За какой-то срок до открытия музея в доме прошел слух, что отцу «за музей» дают «почетного опекуна». Слух подтвердился, и начались разговоры о мундире. – «Шить настоящим золотом, – говорил отец сокрушенно, – и подумать страшно, во что это золото обойдется…» – «Ничего, папа, не поделаешь! Дали опекуна – давай мундир!» – «Я не против мундира, но есть мундир и мундир… Зачем мне, старому человеку, золото?» – «Папа, но это форма!» – «Знаю, знаю, но когда подумаешь, что на этот мундир такого же, как я когда-то, босоногого, – в Рим отправить можно… Семьсот целковых! (И, уже с улыбкой:) – Да весь опекун того не стоит!» – Мундир, конечно, был сшит. Был в нашем зале впервые надет и обозрен. Чудесный, древесный, весь в каких-то цветочках. – «Папа, не огорчайся! Ведь это же для музея!» (С доброй улыбкой, но все же со вздохом:) – «Вот, разве уж, для музея!» – Сшили отцу мундир, стали шить дочерям платья («дамы в белых городских, закрытых»). Нечего говорить, что отец за материей отправился сам – в какой-то свой магазин, «к одному моему знакомцу, с которым я уже тридцать лет торгуюсь…» – «Материю нужно, прежде всего, прочную, – музей открывается раз, а белое платье всегда пригодится, а фасоном советую шить самым простым, две прямые полы, например, и схватить лентой, а сзади пустим клин». (В спасительность клина во всех дамских туалетах отец верил свято.) Шила нам наша вечная Олимпиевна, по призванию домашняя портниха. Нечего говорить, что отец на всех примерках присутствовал. – «Только не обтягивайте, Александра Олимпиевна, не обтягивайте! Материи за глаза, а Марина и так худая – уж не знаю с чего, – чтоб не вышло, как кость. Припустите, припустите!» Олимпиевна же, во всем с отцом соглашаясь, под машинный шумок, шила по-своему, то есть по-нашему. Самое трогательное, что, когда отец увидел нас в готовом, то есть, по существу, для него неузнаваемом, он, гордясь и восхищаясь, свой покрой и клин узнал!

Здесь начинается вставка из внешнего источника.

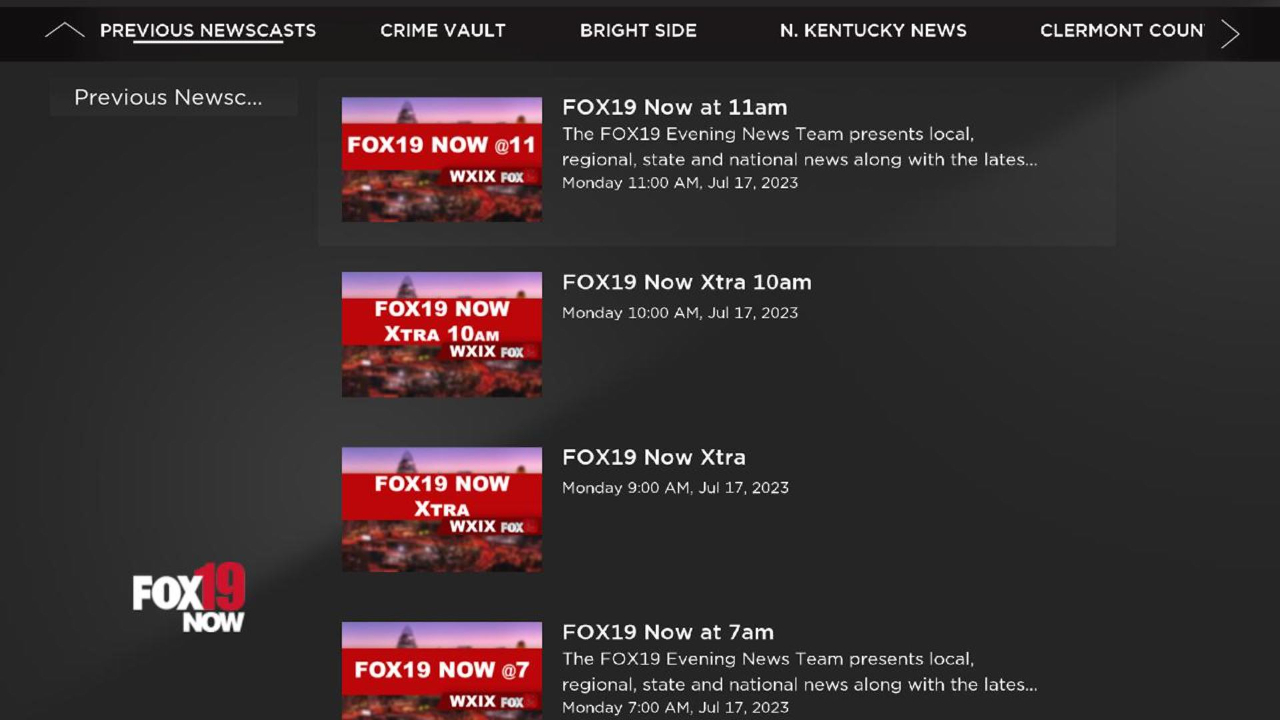Open the FOX19 NOW @7 thumbnail
This screenshot has height=720, width=1280.
[442, 671]
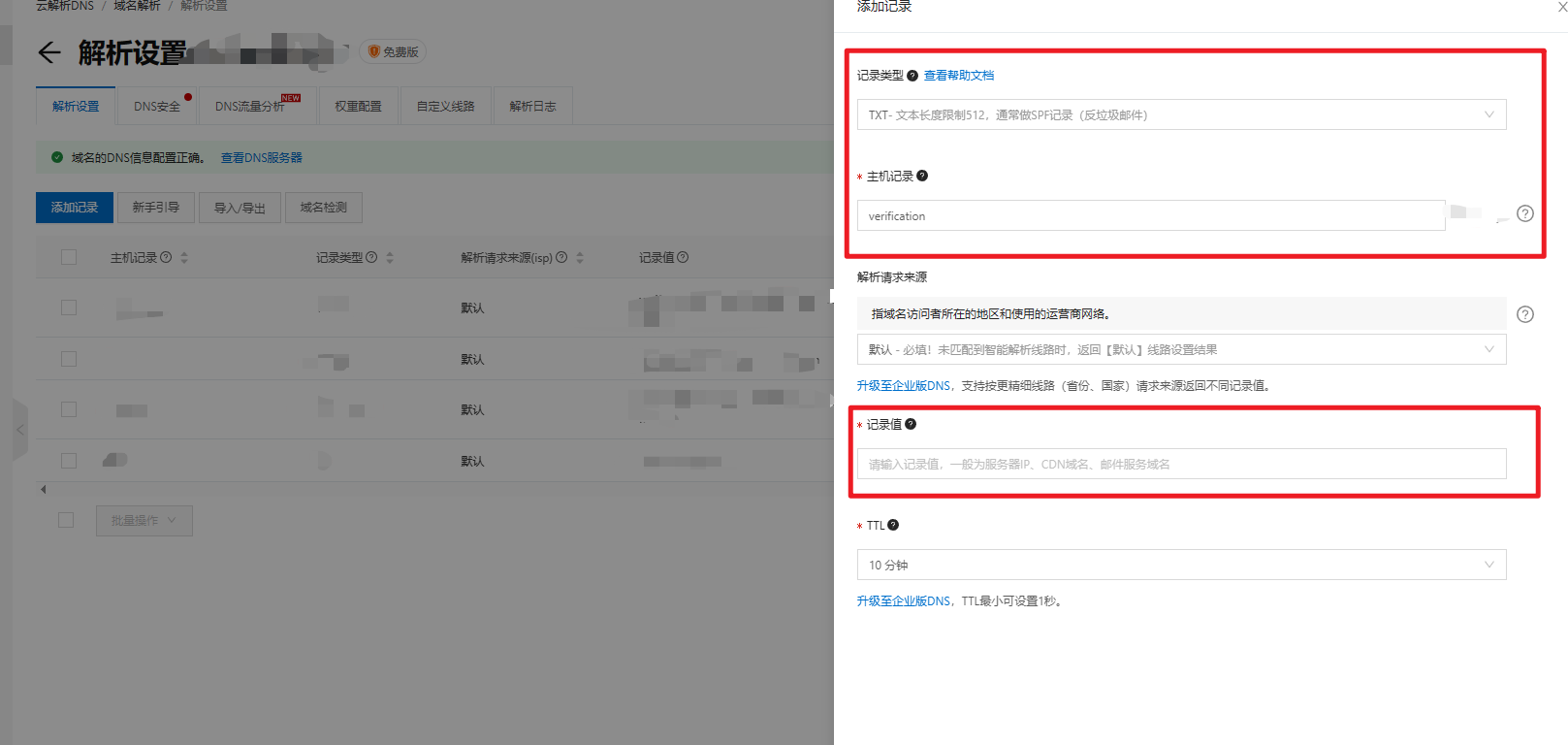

Поверят мне или нет, если скажу, что отец несколько вечеров до открытия музея, в нашей бывшей детской, сам, самолично, учил нас с Асей делать придворный реверанс?! – «Я сколько раз видал на приемах и отлично знаю. (Приподымая полы пиджака и приседая:) – Ногу за ногу, колено согнуть, в талии согнуться, застыть – и… нет, уж, пожалуйста, без козьих скачков! – вот так. Конечно, ваша мама вам бы лучше показала…»
– «Говорила я вам, не спешите замуж, – нашептывала Олимпиевна, выдергивая последнюю наметку, – пригодится вам ваше девичество… Вот и вышло по-моему. Были бы барышнями – были бы сейчас фрейлинами, каждый день бы видели государя с государыней. А то – вышли замуж за мальчишек!» – «Александра Олимпиевна!» – «А я бы на вас шила – все такое тонкое, воздушное, девическое, придворное… А вот теперь за гимназистами-то замужем, всю жизнь и будете ходить в простом суконном… Эх!»
За день до открытия музея, рано утром, за отцом из музея спешно приехал курьер. – «Что такое?» – «Не могу знать, только просили поскорее и во всем обычном…» – Отец сразу отправился. Вернулся довольно скоро. – «Зачем вызывали?» – «А показать молодой государыне музей». – «Одной?» – «Да. Она, бедняжка, страдает нервами, не выносит скопления людей, вот и решила посмотреть заранее». – «Как же это было?» – «Слуга вез кресло на колесах, я шел рядом». – «Она что-нибудь спрашивала?» – «Нет, ничего. Так и проехались молча по всем залам». – «И даже не сказала, что понравилось?» – «Нет. Она, должно быть, бедняжка, совсем больная: лихорадочные щеки, взгляд отсутствующий… Я сначала, было, называл залы, а потом и перестал: вижу – не до меня. Ни разу не взглянула ни направо, ни налево, так и проглядела в одну точку. Но под конец все-таки сказала: – «Благодарю вас, профессор»… Бедная женщина! Бедная женщина!»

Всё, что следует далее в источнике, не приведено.